**Supplied text**
Zeitgeist

The Joy of Unmasking in Florida

Published on

On my cab ride from the airport, the driver tells me he thinks it’s a shame, that according to him, many women in Miami choose not to breast feed because they don’t want their titties to drop. Sensing my discomfort, he transitions to his dislike of gay people. He quotes passages from the bible and earnestly asks why I think his middle daughter still has no children or boyfriend to speak of. I was in Florida.

Despite the fact that our views on literally everything (except our mutual dislike of know-it-alls) differ dramatically, I had to admit this was the most colorful cab ride I could recall in a while. In Canada, most of my Uber rides include characteristic silences truncated by EDM or worse, public radio, and of course, the odd complaint about the weather— “Snow in April?!” The rather muddied territory of identity politics was unheard of, if not unofficially forbidden.

I didn’t notice at first. My thimble of water courtesy of Air Canada had left me rather parched and dizzy. In the hotel lobby, encumbered with luggage and sweat, I made my way to the elevator and that’s when I came to. The old familiarity of seeing chapped lips, freckled chins, a Cupid’s bow: nobody was wearing masks.

My Canadian mind was blown. I just didn’t get it. But then I remembered this was Florida. I didn’t have to get it. I removed my mask and boarded the coffin-sized elevator with maskless strangers.

I guess this was freedom.

**Set of tasks**
1: Using the Florida essay, say whether each statement agrees with it: (a) the cab driver quoted passages from the bible; (b) the narrator's Uber rides in Canada often turn to identity politics; (c) the narrator kept a mask on when boarding the hotel elevator.
2: Reproduce word for word the part of the Florida essay from "On my cab ride" up to and including "not unofficially forbidden.".
The data that comes next is separate material, unrelated to the essay above.

**Source material**
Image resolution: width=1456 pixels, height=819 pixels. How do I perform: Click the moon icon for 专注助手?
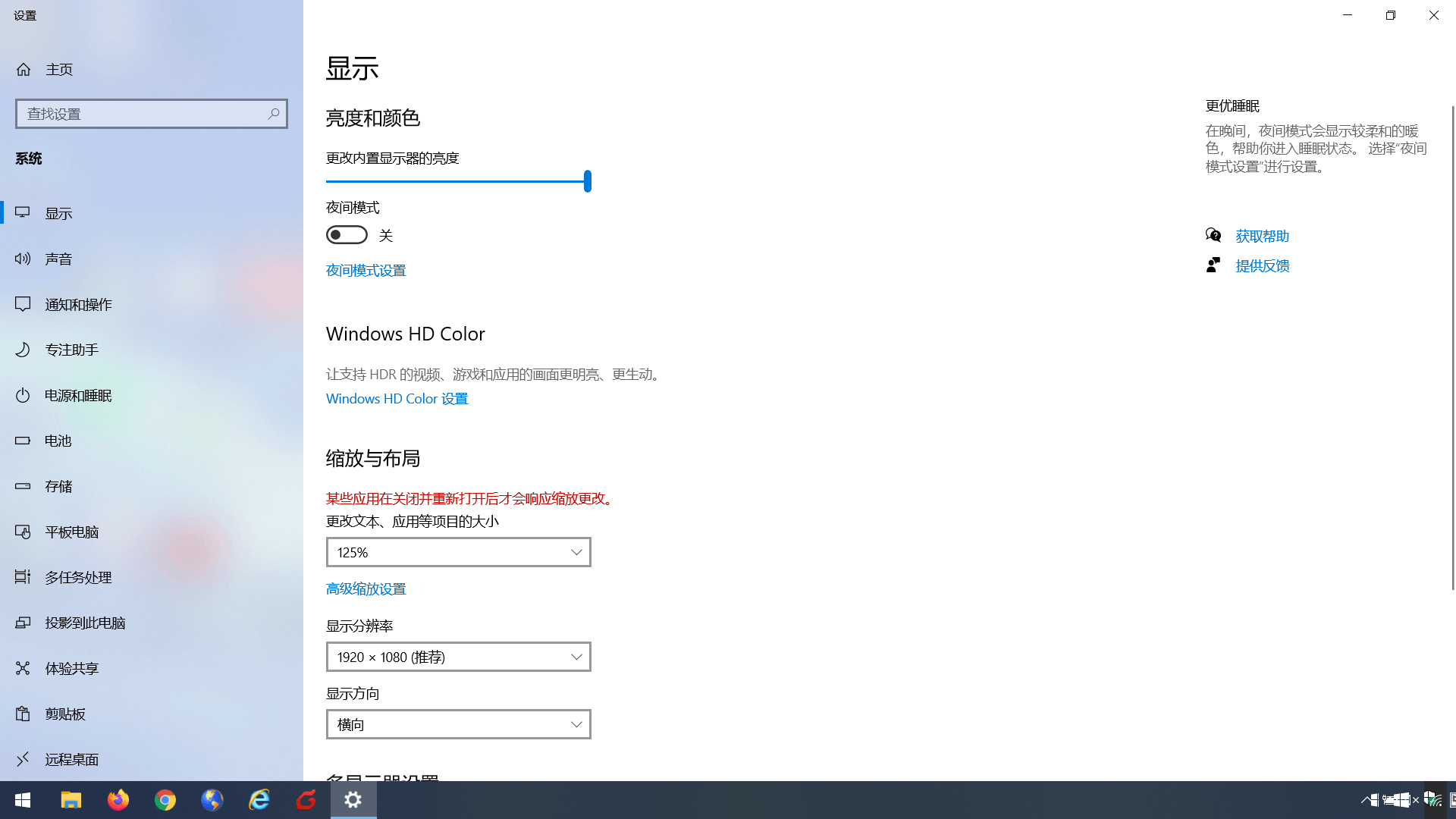[23, 350]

**Written responses**
1:
(a) Yes: "He quotes passages from the bible and earnestly asks why I think his middle daughter still has no children or boyfriend to speak of."
(b) No: "The rather muddied territory of identity politics was unheard of, if not unofficially forbidden."
(c) No: "I removed my mask and boarded the coffin-sized elevator with maskless strangers."

2:
On my cab ride from the airport, the driver tells me he thinks it’s a shame, that according to him, many women in Miami choose not to breast feed because they don’t want their titties to drop. Sensing my discomfort, he transitions to his dislike of gay people. He quotes passages from the bible and earnestly asks why I think his middle daughter still has no children or boyfriend to speak of. I was in Florida.

Despite the fact that our views on literally everything (except our mutual dislike of know-it-alls) differ dramatically, I had to admit this was the most colorful cab ride I could recall in a while. In Canada, most of my Uber rides include characteristic silences truncated by EDM or worse, public radio, and of course, the odd complaint about the weather— “Snow in April?!” The rather muddied territory of identity politics was unheard of, if not unofficially forbidden.